La question américaine n'est pas « a-t-il échoué ? » mais « qu'a-t-il changé concrètement ? ». Et cette lecture existe aussi en France, chez les acteurs qui savent analyser un parcours post-crise au lieu de s'arrêter à l'étiquette.
Le temps ne remplace jamais les faits
Après une liquidation, le temps peut atténuer un risque perçu. Il ne remplace jamais une transformation réelle. Ce ne sont ni les années ni les discours qui réhabilitent un dirigeant, mais les décisions prises, les engagements tenus et les preuves apportées.
L'enjeu n'est pas de convaincre tous les financeurs. C'est d'identifier ceux qui savent lire ces parcours et d'accepter que tous ne le sachent pas.
La liquidation n'est pas un verdict définitif. C'est un point de données. Encore faut-il savoir l'analyser. Et c'est exactement ce qu'on fait ici : regarder ce que vous avez traversé et ce que vous en avez tiré, pas seulement une ligne publiée au BODACC.
FAQ
Peut-on obtenir un financement après une liquidation ?
Oui. Une liquidation n'exclut pas mécaniquement l'accès au financement, mais elle déclenche une analyse plus exigeante, plus sélective et souvent plus lente. Tout se joue sur la manière dont vous avez traversé l'échec et sur ce qui a objectivement changé depuis.
Combien de temps faut-il attendre après une liquidation pour se refinancer ?
Ça dépend de l'acteur. Les fintechs et plateformes de crowdfunding demandent généralement quatre ans sans liquidation. Certains partenaires normés poussent jusqu'à dix. Du côté des banques, c'est très aléatoire et géré au cas par cas. À l'inverse, les partenaires capables d'une analyse fine peuvent intervenir plus tôt si le risque comportemental leur paraît maîtrisé.

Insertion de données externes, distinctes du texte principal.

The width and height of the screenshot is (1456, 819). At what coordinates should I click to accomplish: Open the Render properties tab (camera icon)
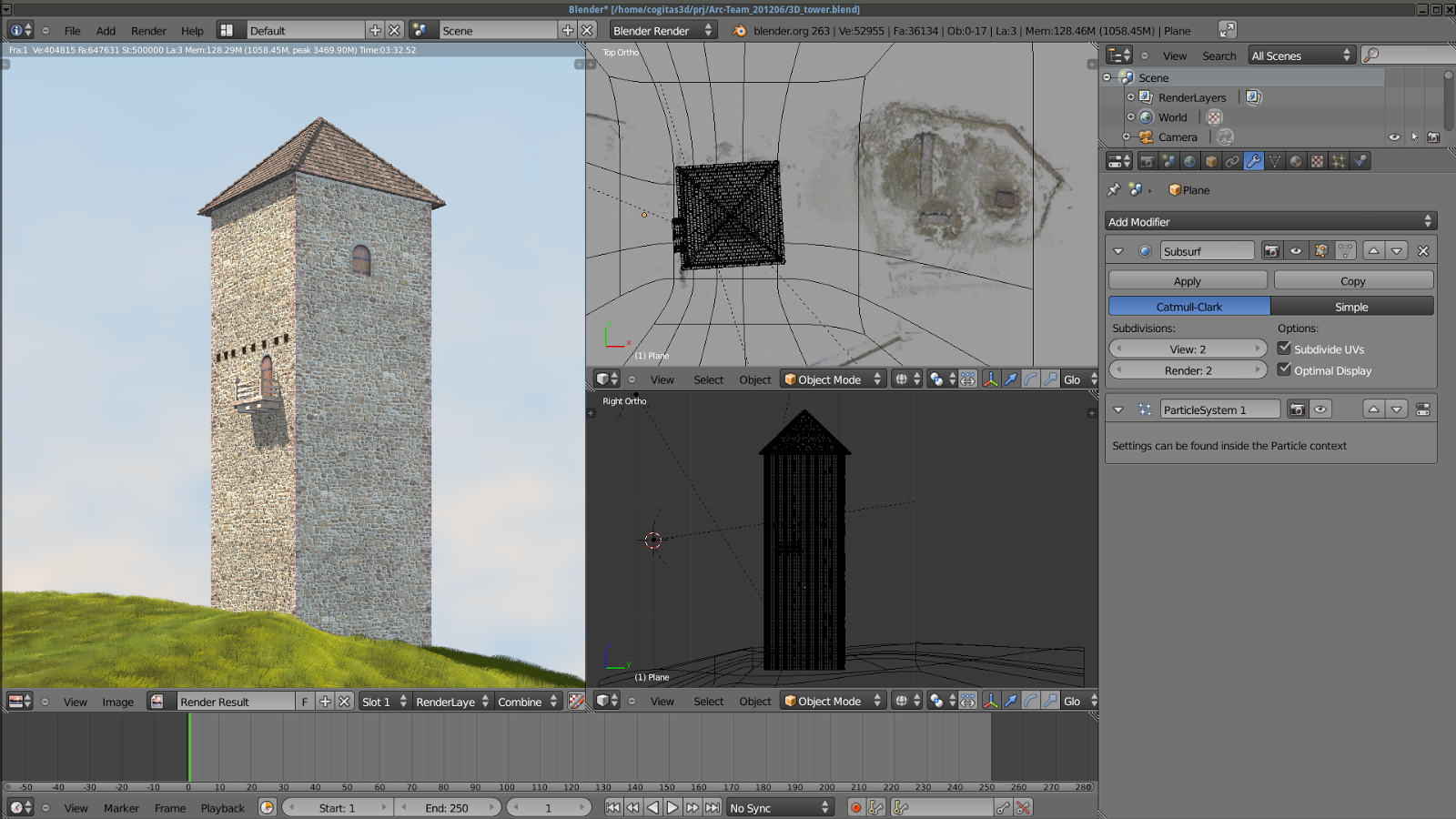(1148, 161)
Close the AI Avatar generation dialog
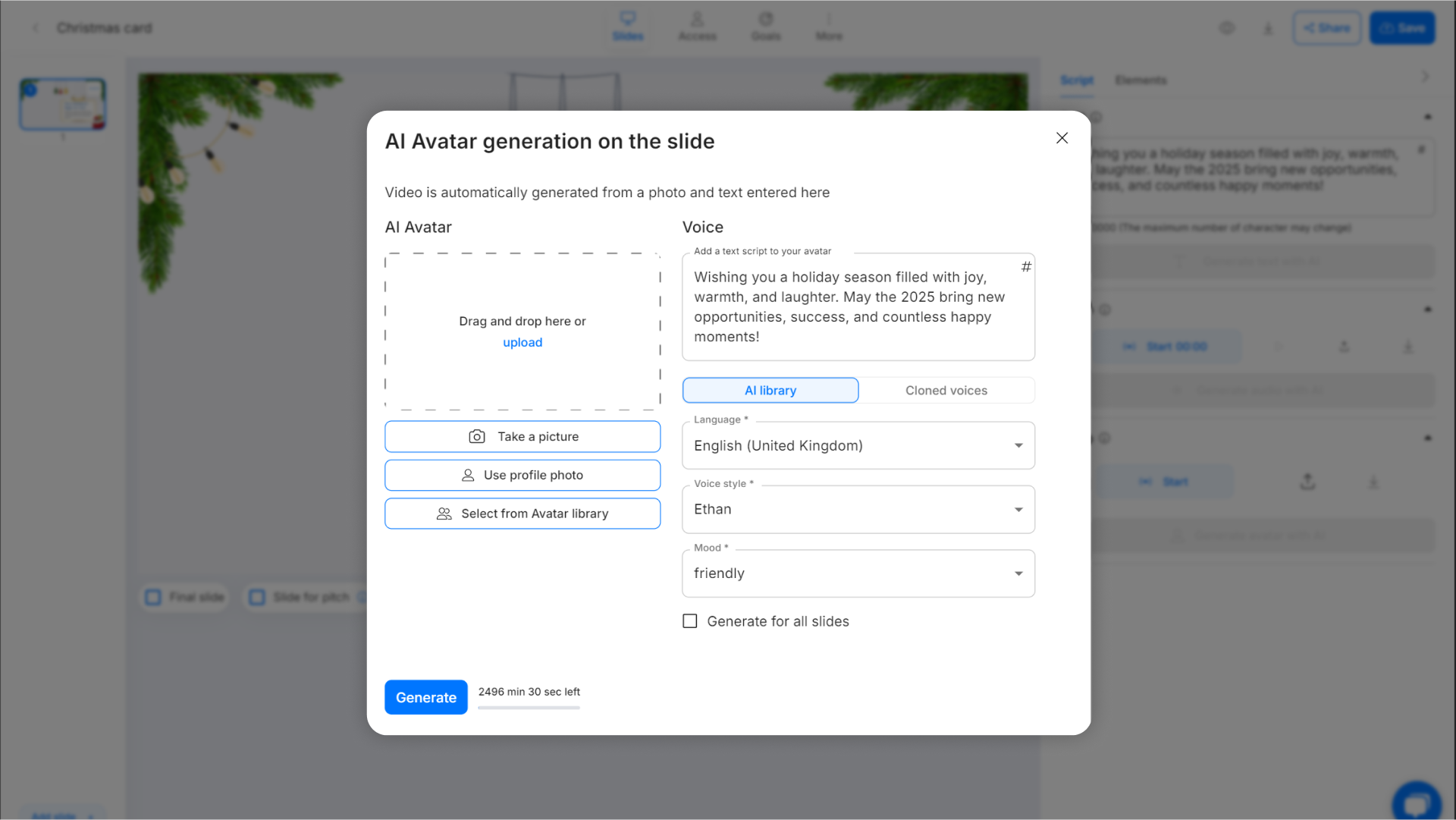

Est-ce plus difficile de se financer si on relance dans le même secteur ?
Oui, c'est le scénario qui inquiète le plus. Pour les fintechs et plateformes de crowd, une liquidation sur le même secteur d'activité est le signal d'alarme numéro un, car la question devient : le risque structurel a-t-il vraiment disparu ? Démontrer une rupture claire, repositionnement, marges, pilotage, gouvernance, peut faire évoluer l'analyse, même à métier identique.
Comment financer du matériel après une liquidation ?
Deux voies principales. Le crédit-bail reste accessible selon les partenaires, mais avec une banque derrière : il faut donc démontrer que le risque est maîtrisé et que les créanciers ont été remboursés. Si cette porte est fermée, la location financière prend le relais : plus accessible, mais avec un apport de 25 à 30 % et un coût global plus élevé.
Faut-il avoir remboursé ses créanciers pour se refinancer ?
C'est un point déterminant, en particulier pour les fintechs et plateformes de crowd. Une liquidation avec des dettes majoritairement apurées ne se lit pas comme une liquidation subie et abandonnée. La nature des dettes compte aussi : avoir assumé ses engagements sociaux et fournisseurs est un signal de responsabilité majeur.
Un plan de redressement mené à terme aide-t-il à se refinancer ?
Oui. Tenir ses échéanciers, voire rembourser par anticipation, traduit une capacité à piloter sous contrainte que certains financeurs valorisent. Mais attention : un plan respecté parle du passé. Il doit être complété par une modification visible des facteurs de risque pour rassurer sur l'avenir.
L'échec entrepreneurial est-il vraiment mieux perçu aux États-Unis qu'en France ?
En réalité, l'échec n'est valorisé nulle part : il est contextualisé. La question n'est pas « a-t-il échoué ? » mais « qu'a-t-il changé concrètement ? ». Cette lecture existe aussi en France, chez les acteurs qui savent analyser un parcours post-crise au lieu de s'arrêter à l'étiquette.